In the last day of his life famous Australian surgeon Stuart Andrews examines in retrospect the cast of characters who influenced and shaped the Cavalcade of his Life of seventy-one years.
He dredges the deltas of his memory to recall those people and events that shared and transformed his life from one of selfish ambition to the greater service of his profession. He tells the story of the foundations given to him by his parents, and the tragedy of their loss.
Openly and intimately he reveals his love and times with five women, all of whom are different, but each in their own way contributing to his life and his driving ambitions.
Along the way he gives a youthful insight into that period of his life spent in the country town of Mansfield in New South Wales. It is there that he discovers the clear but deep and definite social divisions of this insular country town. He tells with candor of his sometimes-stormy relationships with two of the town's wealthiest families the Crowns and the Ranfields both of who are dominated by the feared matriarchal head Andrea Crown. These proud, socially elite, snobbish families dominate the Town of Mansfield through their wealth and power, and yet manage to conceal within their ranks, by the cover of family pride the dark and secret deeds of some of their number.

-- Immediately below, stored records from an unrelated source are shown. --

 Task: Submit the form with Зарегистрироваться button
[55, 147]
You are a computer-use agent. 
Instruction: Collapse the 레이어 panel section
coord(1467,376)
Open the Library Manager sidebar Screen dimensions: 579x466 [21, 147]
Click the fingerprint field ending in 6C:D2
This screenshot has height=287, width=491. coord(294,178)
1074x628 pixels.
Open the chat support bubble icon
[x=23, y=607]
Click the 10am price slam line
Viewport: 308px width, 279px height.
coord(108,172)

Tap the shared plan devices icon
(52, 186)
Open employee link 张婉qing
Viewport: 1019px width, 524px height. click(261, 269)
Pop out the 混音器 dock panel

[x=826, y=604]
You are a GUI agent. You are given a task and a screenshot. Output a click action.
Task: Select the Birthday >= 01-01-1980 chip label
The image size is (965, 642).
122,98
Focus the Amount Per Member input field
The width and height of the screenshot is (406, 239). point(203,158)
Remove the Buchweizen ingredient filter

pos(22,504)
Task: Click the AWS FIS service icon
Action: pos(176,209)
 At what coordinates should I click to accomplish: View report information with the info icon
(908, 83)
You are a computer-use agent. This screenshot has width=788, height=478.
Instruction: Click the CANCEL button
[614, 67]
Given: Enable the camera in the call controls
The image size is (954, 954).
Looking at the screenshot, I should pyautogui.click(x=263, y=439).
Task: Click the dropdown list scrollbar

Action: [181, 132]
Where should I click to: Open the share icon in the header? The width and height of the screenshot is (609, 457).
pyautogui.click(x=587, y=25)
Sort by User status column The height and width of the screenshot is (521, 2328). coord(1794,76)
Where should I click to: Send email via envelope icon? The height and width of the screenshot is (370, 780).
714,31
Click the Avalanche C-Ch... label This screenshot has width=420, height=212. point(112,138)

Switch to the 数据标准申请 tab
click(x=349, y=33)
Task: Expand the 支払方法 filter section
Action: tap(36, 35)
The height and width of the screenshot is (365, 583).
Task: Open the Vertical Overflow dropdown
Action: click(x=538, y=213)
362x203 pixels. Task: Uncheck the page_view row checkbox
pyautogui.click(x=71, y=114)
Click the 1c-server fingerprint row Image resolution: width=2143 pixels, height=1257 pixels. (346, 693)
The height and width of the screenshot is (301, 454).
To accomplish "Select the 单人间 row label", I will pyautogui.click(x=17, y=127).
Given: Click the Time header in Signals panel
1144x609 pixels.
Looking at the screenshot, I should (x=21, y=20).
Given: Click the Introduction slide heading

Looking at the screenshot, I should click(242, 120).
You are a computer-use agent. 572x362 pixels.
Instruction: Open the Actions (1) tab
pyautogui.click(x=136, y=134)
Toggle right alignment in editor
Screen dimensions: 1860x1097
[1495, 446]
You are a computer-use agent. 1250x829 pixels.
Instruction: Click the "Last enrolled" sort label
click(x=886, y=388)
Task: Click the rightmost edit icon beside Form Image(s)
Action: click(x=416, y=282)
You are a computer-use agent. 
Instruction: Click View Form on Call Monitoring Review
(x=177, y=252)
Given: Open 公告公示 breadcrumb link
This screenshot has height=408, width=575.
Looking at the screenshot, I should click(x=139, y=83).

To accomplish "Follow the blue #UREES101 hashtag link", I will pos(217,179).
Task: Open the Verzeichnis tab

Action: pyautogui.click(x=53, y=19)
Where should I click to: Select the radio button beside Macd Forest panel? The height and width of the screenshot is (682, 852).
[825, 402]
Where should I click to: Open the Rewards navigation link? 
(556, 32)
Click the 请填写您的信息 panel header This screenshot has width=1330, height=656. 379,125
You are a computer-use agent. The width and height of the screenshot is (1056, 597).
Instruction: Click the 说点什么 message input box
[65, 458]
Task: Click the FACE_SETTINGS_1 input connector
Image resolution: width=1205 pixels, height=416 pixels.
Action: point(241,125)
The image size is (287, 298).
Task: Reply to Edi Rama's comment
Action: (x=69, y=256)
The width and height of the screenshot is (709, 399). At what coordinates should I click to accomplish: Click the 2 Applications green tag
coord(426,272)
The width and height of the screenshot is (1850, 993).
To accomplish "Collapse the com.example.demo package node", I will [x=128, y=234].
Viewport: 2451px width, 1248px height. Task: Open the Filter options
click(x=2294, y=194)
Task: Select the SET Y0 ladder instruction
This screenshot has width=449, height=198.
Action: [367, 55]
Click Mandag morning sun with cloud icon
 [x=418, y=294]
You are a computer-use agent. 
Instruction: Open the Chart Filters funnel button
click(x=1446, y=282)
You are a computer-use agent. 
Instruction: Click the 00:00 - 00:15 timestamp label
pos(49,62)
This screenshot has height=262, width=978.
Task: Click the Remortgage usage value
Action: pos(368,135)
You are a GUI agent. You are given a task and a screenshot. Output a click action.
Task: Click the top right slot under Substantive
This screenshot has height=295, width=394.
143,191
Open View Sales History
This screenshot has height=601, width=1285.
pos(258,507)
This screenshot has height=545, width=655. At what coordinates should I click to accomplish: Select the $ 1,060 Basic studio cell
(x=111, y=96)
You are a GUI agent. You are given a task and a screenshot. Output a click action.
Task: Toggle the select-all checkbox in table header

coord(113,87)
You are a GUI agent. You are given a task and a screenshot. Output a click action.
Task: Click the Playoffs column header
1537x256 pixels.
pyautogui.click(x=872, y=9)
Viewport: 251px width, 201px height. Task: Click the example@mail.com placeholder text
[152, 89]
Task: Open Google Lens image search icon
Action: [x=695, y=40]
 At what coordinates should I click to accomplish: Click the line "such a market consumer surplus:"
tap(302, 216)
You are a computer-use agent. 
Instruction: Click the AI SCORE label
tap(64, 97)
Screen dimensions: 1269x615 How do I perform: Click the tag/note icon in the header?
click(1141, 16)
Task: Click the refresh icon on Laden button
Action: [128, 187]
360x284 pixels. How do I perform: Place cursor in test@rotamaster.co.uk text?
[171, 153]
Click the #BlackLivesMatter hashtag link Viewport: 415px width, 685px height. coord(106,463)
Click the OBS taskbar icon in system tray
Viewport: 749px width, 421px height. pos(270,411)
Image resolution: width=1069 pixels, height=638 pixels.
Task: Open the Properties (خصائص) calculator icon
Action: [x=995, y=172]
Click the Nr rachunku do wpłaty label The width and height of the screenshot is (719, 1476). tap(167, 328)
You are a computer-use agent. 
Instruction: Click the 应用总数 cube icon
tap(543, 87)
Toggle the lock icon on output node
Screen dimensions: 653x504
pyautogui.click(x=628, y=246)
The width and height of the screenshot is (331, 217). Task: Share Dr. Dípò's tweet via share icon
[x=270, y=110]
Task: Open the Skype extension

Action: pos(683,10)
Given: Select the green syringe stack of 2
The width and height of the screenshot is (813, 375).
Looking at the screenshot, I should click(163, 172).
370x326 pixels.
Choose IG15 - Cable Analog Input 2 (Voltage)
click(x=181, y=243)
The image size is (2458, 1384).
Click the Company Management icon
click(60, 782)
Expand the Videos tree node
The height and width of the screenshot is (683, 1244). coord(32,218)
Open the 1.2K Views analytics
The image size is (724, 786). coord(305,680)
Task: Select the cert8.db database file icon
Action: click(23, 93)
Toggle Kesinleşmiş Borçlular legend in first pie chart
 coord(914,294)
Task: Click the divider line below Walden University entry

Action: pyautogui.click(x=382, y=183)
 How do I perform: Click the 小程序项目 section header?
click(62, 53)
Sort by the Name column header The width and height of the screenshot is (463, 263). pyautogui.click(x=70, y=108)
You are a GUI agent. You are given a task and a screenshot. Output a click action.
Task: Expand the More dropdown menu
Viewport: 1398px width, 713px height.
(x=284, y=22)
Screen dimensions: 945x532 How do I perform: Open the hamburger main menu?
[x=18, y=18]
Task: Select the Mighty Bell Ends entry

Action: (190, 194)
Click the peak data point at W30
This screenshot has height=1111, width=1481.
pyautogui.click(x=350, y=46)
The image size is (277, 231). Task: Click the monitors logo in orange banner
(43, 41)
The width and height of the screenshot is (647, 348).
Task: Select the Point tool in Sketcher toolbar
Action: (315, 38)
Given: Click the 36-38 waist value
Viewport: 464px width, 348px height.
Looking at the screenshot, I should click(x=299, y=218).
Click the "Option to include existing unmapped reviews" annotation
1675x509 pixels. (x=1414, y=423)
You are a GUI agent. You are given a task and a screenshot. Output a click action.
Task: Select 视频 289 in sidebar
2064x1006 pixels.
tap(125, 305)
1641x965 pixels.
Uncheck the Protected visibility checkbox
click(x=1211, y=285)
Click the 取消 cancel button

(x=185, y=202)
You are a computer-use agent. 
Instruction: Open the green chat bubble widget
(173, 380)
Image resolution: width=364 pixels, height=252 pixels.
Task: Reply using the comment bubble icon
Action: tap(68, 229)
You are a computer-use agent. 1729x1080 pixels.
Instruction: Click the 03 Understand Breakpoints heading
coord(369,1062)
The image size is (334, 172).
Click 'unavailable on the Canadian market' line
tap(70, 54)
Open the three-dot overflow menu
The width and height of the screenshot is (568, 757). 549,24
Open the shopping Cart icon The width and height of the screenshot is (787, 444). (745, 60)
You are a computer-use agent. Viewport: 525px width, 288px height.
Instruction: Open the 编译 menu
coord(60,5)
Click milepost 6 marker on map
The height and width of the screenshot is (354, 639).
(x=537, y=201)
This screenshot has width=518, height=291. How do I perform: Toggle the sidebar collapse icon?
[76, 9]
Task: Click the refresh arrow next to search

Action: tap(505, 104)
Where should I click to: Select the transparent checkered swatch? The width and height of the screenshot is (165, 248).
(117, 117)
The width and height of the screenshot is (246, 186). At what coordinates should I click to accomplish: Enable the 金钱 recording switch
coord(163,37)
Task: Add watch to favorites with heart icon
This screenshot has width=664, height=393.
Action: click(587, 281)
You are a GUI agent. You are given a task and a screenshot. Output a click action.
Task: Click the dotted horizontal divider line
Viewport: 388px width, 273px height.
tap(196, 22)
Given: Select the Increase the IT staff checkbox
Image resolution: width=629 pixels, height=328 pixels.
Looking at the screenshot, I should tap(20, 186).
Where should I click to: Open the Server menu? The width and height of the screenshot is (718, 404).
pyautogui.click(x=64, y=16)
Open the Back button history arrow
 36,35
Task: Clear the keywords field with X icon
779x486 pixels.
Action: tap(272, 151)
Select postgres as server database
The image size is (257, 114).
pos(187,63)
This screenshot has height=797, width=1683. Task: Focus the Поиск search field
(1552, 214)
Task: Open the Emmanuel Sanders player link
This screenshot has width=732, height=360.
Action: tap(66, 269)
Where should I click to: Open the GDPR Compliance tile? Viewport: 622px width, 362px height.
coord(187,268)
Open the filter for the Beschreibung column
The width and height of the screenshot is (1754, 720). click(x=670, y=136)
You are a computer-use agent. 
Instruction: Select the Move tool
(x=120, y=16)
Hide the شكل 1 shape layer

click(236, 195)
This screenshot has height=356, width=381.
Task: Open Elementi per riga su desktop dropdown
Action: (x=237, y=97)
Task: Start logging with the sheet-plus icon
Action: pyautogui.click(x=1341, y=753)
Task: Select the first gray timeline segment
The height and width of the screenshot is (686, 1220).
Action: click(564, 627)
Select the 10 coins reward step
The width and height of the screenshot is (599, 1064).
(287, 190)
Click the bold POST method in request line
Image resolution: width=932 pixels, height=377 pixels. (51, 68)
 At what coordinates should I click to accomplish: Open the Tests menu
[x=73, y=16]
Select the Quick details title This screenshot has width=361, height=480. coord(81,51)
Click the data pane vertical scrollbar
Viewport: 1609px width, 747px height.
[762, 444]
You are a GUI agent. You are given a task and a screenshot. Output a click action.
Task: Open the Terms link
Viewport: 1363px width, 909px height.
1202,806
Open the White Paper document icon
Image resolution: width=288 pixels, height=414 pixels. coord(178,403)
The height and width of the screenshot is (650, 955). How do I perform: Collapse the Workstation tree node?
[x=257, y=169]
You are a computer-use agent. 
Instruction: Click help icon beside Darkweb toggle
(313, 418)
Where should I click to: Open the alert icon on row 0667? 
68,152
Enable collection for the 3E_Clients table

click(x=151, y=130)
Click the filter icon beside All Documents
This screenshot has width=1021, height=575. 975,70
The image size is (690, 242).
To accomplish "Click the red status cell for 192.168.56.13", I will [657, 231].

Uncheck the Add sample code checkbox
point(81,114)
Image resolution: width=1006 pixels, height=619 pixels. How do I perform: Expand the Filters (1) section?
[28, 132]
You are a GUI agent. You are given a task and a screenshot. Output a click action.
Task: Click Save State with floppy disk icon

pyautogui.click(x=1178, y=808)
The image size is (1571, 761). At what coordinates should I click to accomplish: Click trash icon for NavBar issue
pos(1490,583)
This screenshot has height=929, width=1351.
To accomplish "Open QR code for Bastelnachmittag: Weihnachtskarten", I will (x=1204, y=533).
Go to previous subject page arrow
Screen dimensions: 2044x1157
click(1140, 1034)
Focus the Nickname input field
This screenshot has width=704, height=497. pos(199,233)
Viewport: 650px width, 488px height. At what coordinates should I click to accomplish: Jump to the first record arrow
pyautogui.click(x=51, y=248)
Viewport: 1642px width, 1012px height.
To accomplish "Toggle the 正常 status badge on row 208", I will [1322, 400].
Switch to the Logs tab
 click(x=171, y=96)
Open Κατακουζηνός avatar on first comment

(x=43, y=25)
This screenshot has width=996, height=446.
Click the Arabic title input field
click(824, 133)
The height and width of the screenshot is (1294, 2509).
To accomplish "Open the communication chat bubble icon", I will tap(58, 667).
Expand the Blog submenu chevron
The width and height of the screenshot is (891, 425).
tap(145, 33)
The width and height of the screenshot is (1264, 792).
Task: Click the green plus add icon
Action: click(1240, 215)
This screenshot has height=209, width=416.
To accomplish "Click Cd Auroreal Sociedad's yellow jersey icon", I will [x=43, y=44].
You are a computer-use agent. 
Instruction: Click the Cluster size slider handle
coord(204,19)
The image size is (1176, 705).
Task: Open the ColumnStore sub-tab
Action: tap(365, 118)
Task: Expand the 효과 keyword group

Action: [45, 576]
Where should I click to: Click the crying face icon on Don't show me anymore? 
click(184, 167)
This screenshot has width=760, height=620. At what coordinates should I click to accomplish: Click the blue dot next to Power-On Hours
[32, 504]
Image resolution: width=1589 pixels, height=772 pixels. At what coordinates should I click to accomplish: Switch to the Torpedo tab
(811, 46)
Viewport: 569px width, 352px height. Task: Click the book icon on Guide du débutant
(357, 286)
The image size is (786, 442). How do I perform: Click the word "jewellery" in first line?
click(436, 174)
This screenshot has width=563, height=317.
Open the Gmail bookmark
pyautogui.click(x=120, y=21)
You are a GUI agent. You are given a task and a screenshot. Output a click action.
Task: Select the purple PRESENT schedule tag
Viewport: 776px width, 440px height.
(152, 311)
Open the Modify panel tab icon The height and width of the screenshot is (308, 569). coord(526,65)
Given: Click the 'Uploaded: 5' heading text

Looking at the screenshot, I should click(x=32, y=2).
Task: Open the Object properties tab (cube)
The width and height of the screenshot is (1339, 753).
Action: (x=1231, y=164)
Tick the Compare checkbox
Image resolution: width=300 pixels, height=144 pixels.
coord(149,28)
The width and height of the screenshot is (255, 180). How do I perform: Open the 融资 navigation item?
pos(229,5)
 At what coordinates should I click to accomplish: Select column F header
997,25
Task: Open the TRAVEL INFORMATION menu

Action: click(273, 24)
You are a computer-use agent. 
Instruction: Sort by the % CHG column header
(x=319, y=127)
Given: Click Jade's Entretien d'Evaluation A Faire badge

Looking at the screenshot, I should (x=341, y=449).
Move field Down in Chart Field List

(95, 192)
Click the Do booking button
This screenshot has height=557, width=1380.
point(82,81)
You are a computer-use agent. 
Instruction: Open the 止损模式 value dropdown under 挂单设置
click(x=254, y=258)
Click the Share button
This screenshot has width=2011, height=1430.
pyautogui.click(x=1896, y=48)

In the uncompromising pursuit of his medical ambition he details the background of his marriage of convenience to a woman of poor repute and reveals the tragic and sordid details of her past.
He provides a rare insight into the training and making of a doctor in the Australian medical institutions of the Forties, Fifties, and Sixties of this century. The six-year mountain of knowledge and accumulated facts that must be absorbed and recalled at examination time before any person can stuff their ears with a stethoscope and call themselves a Doctor of Medicine. Stuart Andrews recalls the personal way in which he treated the profession of medicine as the priesthood of his informal religion in which he became a renowned surgeon practicing his craft with a strict adherence to his Hippocratic Oath and the guiding principles contained therein.
He attacks the hypocrisy of those doctors who disobey their sacred oaths and the illogical falsehoods contained in the bitter debates on abortion and euthanasia.
He portrays himself not as an arrogant god in green, but as an ordinary human being; full of frailties, and grappling with the real meaning of life and death. He wishes only to be remembered as a revered teacher of the art of medicine.
He shares in his dying day the three paranormal events that have convinced him of the existence of God and the immortality of the soul and of his special spiritual attachment to the force majuere of nature which resides in The Night Mists of Mansfield.